■ DIRECTIONS FOR THIS TASK ■
Update the material below by replacing every "screenshot" with "screen capture", keeping everything else the same, and leave the pictures out of your answer.

■ SUPPLIED MATERIAL ■
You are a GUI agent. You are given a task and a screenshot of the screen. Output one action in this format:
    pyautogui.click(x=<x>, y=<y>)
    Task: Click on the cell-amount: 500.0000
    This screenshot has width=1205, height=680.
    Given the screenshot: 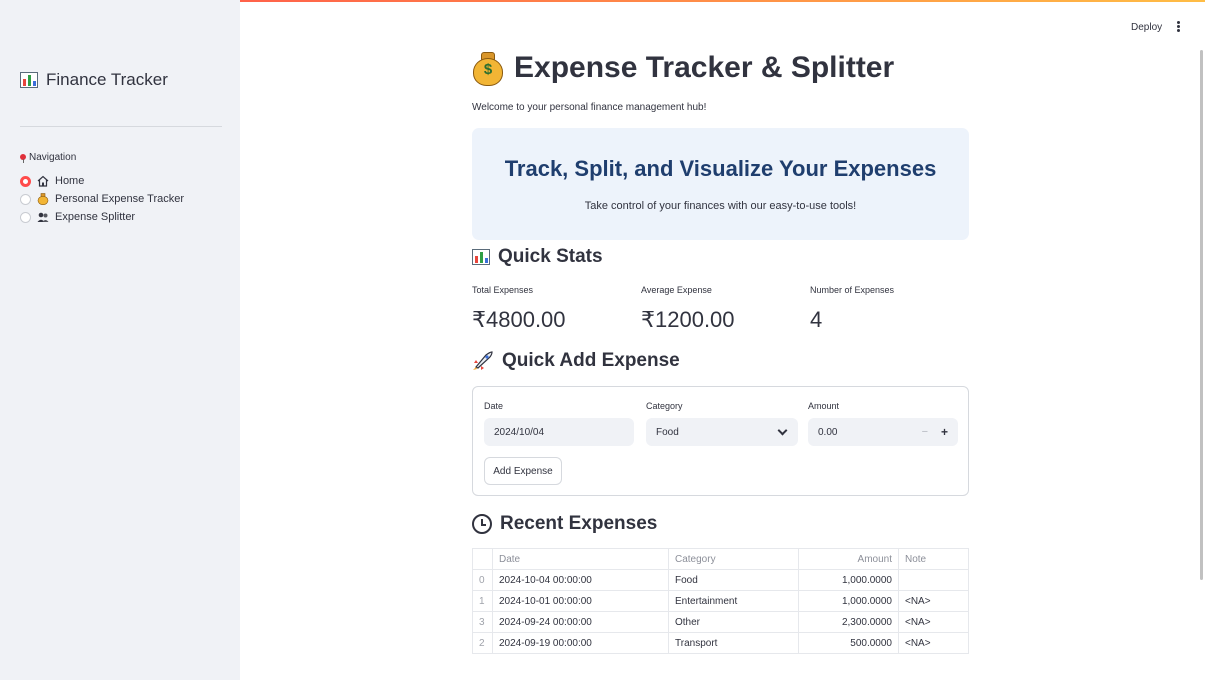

■ TASK ANSWER ■
You are a GUI agent. You are given a task and a screen capture of the screen. Output one action in this format:
    pyautogui.click(x=<x>, y=<y>)
    Task: Click on the cell-amount: 500.0000
    This screen capture has width=1205, height=680.
    Given the screen capture: 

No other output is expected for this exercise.